*** Supplied material ***
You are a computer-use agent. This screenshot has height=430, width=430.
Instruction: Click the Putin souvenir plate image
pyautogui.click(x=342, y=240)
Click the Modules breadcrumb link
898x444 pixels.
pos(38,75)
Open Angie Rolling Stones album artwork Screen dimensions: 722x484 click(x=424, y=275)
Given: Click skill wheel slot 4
***
*** Supplied material ***
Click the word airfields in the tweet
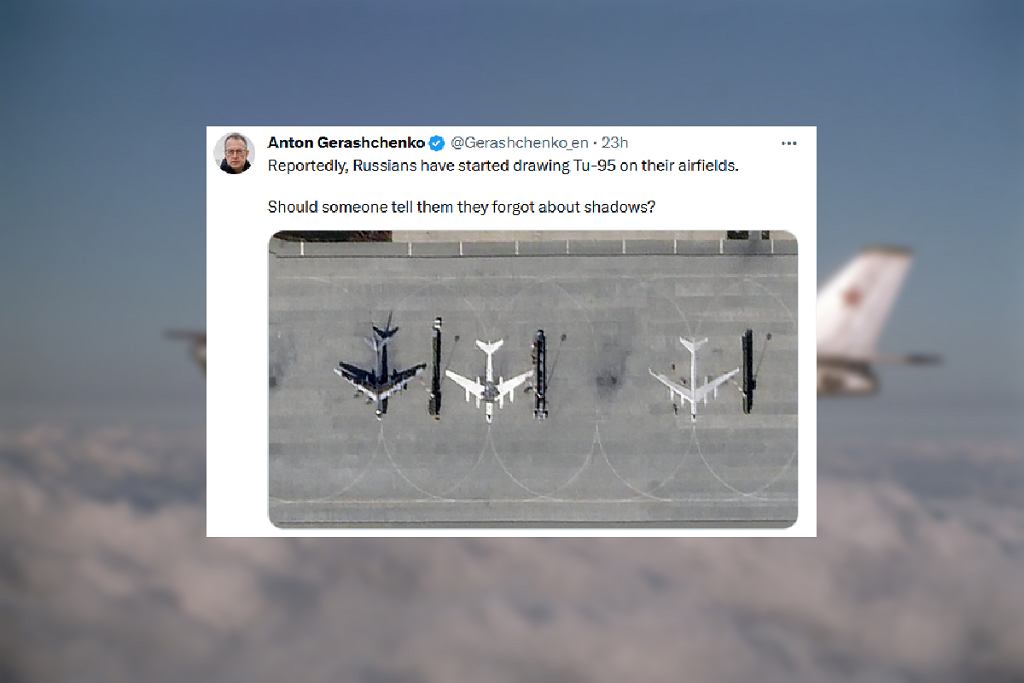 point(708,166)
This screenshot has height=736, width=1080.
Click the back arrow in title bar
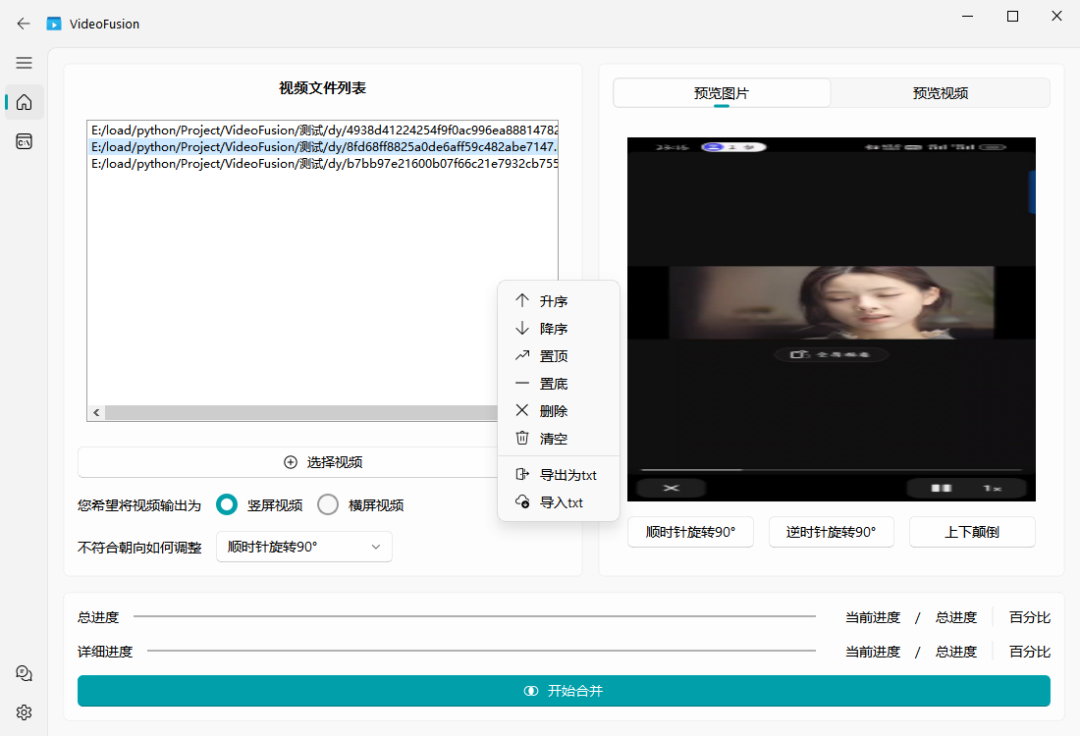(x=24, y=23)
***
*** Supplied material ***
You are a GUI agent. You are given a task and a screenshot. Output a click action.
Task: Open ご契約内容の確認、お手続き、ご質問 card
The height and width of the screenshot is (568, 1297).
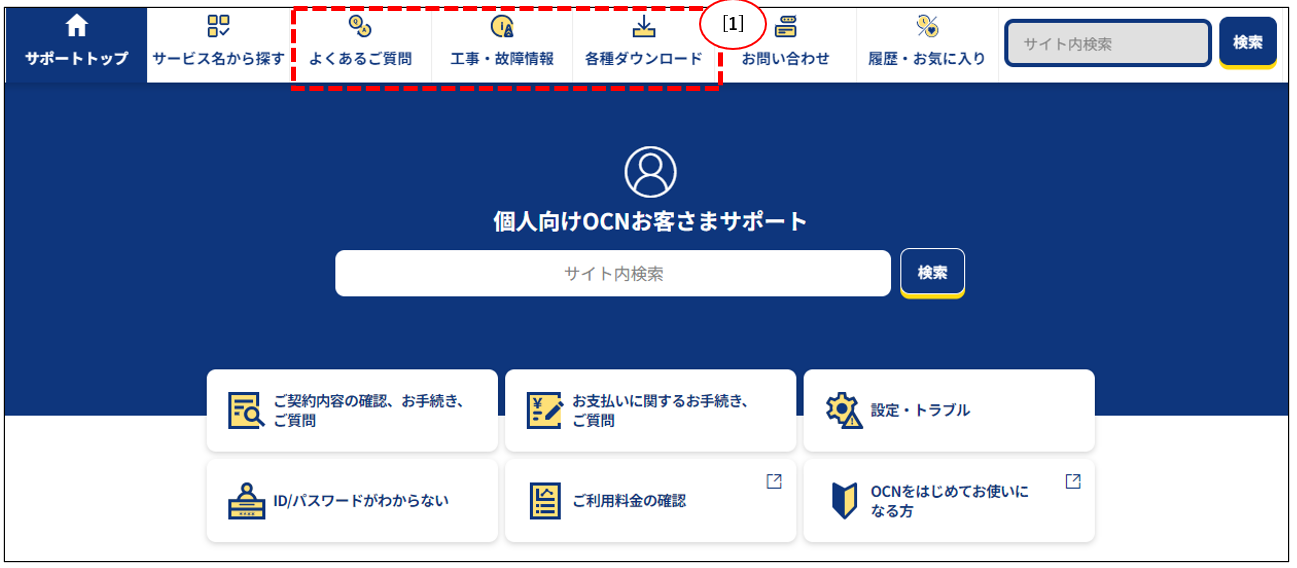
***
= Task to complete =
Looking at the data above, write out exactly the lines that start at the one containing "You are a computer-use" and end at the one containing "Given: Click skill wheel slot 4"; include both and nothing beyond.

= Solution to this exercise =
You are a computer-use agent. This screenshot has height=430, width=430.
Instruction: Click the Putin souvenir plate image
pyautogui.click(x=342, y=240)
Click the Modules breadcrumb link
898x444 pixels.
pos(38,75)
Open Angie Rolling Stones album artwork Screen dimensions: 722x484 click(x=424, y=275)
Given: Click skill wheel slot 4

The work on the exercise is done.